Based on a 2013 novel by high king of Sunshine State satire Carl Hiassen and adapted by Bill Lawrence (Scrubs, Ted Lasso, Shrinking), Bad Monkey is a refreshingly wacky spin on a genre that’s dominated TV since Columbo. (The first episode dropped on Apple TV+ this week, once again signaling the streaming service’s Prestige Dad™ ambitions.)

We might as well start with the arm. A Florida Keys fisherman reels in a severed arm, which then lands in the hands of Andrew Yancy, a disgraced Miami police detective doing time in purgatory as a health inspector in the Keys after beating up his girlfriend’s husband. As far as protagonists go, Yancy, played by Vince Vaughn, is one you want to hang with for 10 episodes.

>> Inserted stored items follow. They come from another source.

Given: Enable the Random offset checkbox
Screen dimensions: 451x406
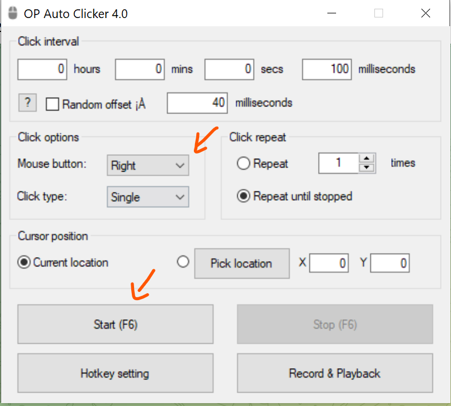Looking at the screenshot, I should tap(52, 104).
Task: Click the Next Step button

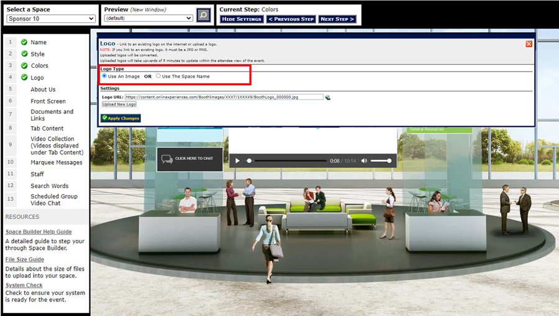Action: pos(337,19)
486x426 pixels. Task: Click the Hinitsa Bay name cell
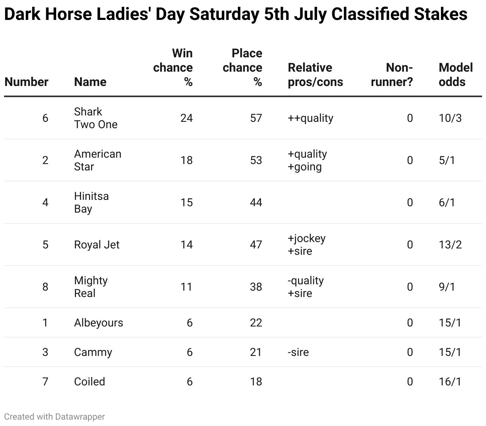[x=91, y=202]
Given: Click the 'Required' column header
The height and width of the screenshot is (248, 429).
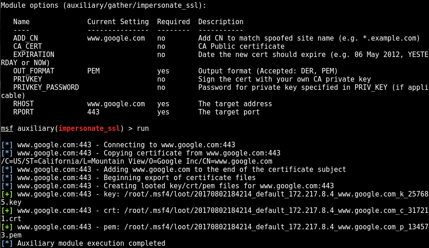Looking at the screenshot, I should (x=173, y=22).
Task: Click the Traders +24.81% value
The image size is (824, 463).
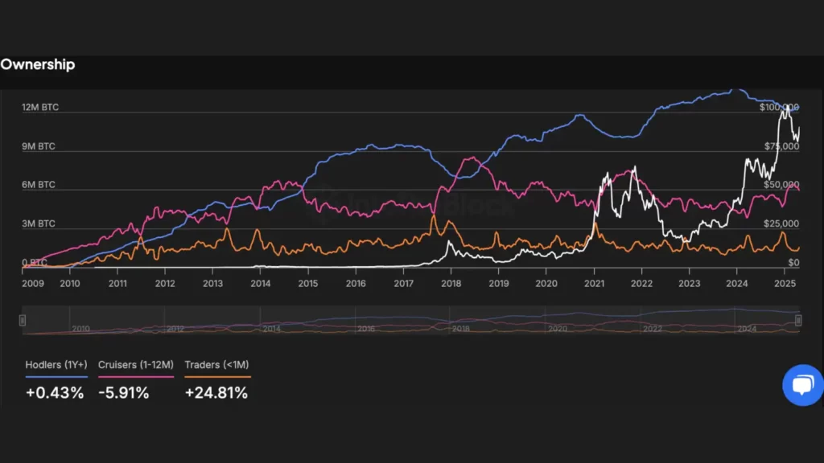Action: pos(216,392)
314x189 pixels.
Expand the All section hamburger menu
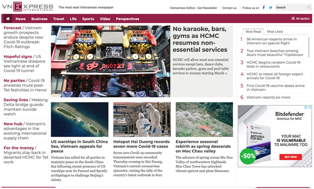(x=300, y=19)
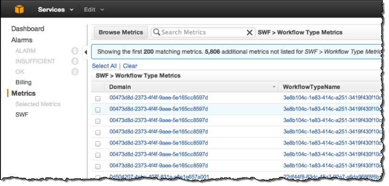
Task: Click the OK count badge
Action: click(x=74, y=72)
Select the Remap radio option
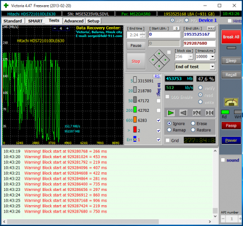 176,130
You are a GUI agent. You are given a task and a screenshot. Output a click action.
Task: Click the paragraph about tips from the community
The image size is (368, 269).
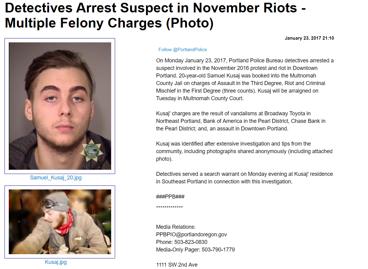click(x=244, y=151)
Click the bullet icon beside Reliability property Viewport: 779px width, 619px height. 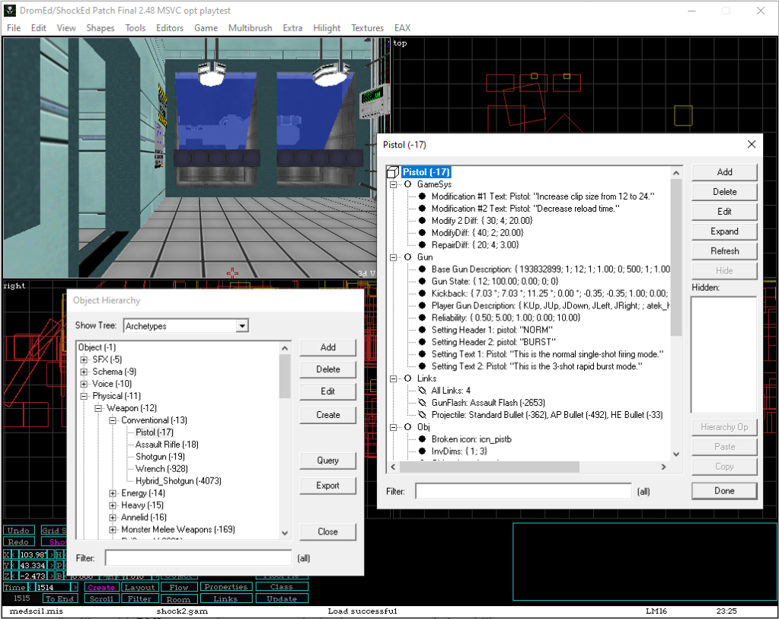tap(421, 318)
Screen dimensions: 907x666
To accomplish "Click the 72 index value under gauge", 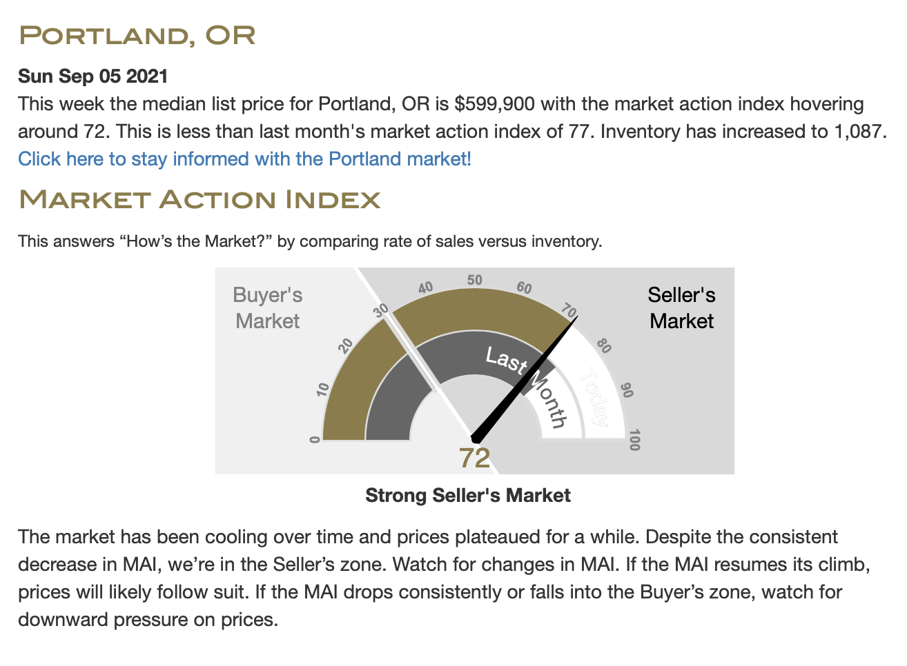I will click(x=475, y=458).
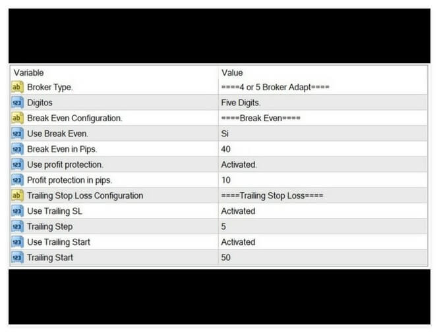This screenshot has width=439, height=333.
Task: Click the Variable column header
Action: coord(29,72)
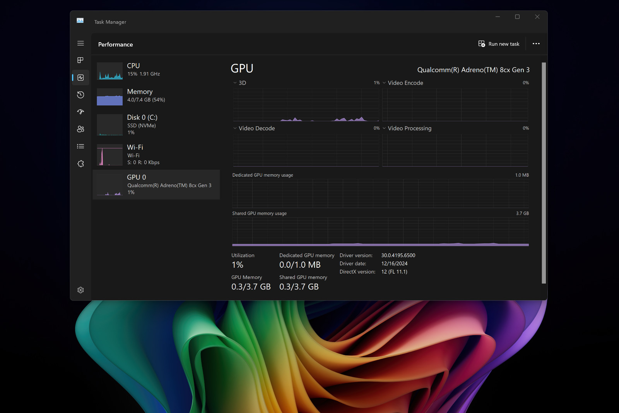The image size is (619, 413).
Task: Open the three-dots more options menu
Action: click(x=536, y=44)
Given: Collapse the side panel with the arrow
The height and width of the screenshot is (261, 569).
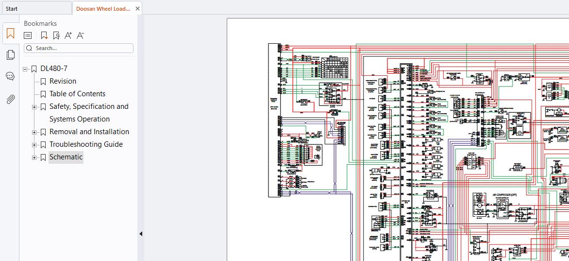Looking at the screenshot, I should 141,234.
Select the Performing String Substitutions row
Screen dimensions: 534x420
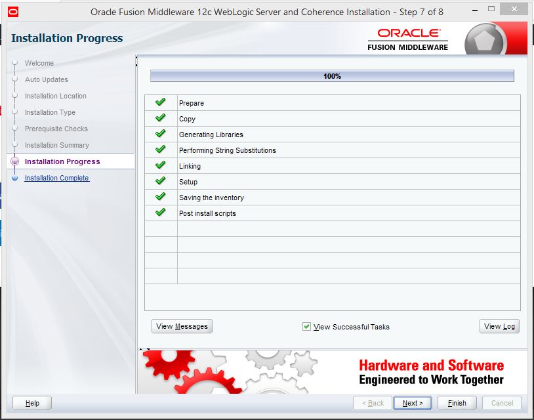[x=227, y=150]
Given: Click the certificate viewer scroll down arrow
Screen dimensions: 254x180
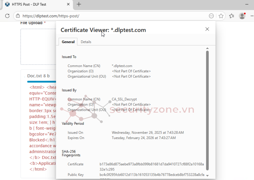Looking at the screenshot, I should [x=207, y=176].
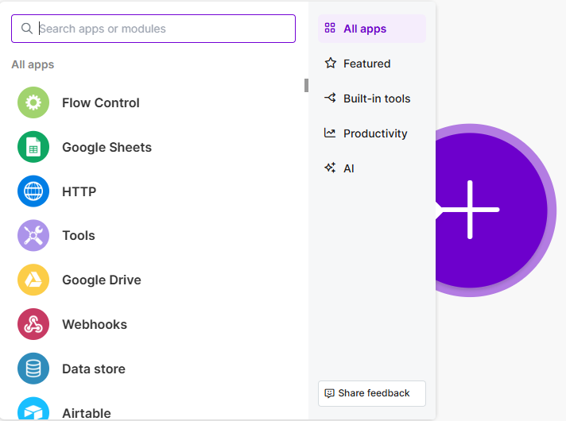Open the AI apps category
Image resolution: width=566 pixels, height=421 pixels.
tap(348, 168)
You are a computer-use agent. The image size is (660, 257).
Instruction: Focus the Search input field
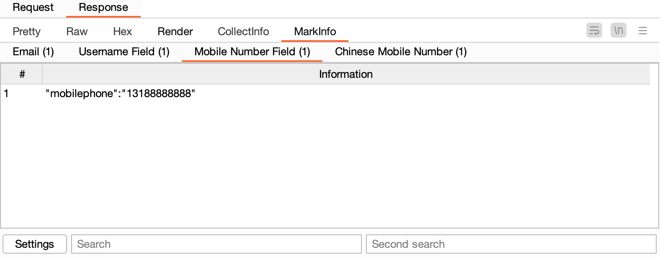pyautogui.click(x=216, y=244)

An endearingly sardonic, chatty, no-bullshit animal lover who, unlike your prototypical TV detective, is not particularly tormented.

Yancy’s former partner Rogelio (give it up for That Guy John Ortiz), advises him to just toss the arm to some hungry gators. He keeps it in his freezer instead, which kicks off a zigzagging adventure featuring shady real estate deals, Medicare fraud, Michelle Monaghan, a voodoo priestess, affairs of the heart, affairs of other parts, and one little monkey, all guided along by the warm, grizzled tones of narrator Tom Nowicki, who makes Hiassen’s words leap off the page.

Here’s what differentiates Bad Monkey from the gritty detective shows of the moment: it’s actually funny. (Also: it’s well-lit. Also: the weather is good.) 2000s-era comedy stalwart Vaughn is just the start. I’m a big fan of Rob Delaney, co-creator and star of Catastrophe, as a writer, comedian, and person, and I loved seeing him play against type here, opposite Search Party’s Meredith Hagner, who’s equal parts menacing and hilarious.

Will Bad Monkey keep you at the edge of your seat dying to find out what happens next? Not so much. You might not even really care who did what. But it’s a reminder why the Florida Keys have long been a fertile ground for stories about weirdos (complimentary) and eccentrics. And sometimes the satisfaction is, much like a trip to the beach, just about relaxing and luxuriating in a good vibe.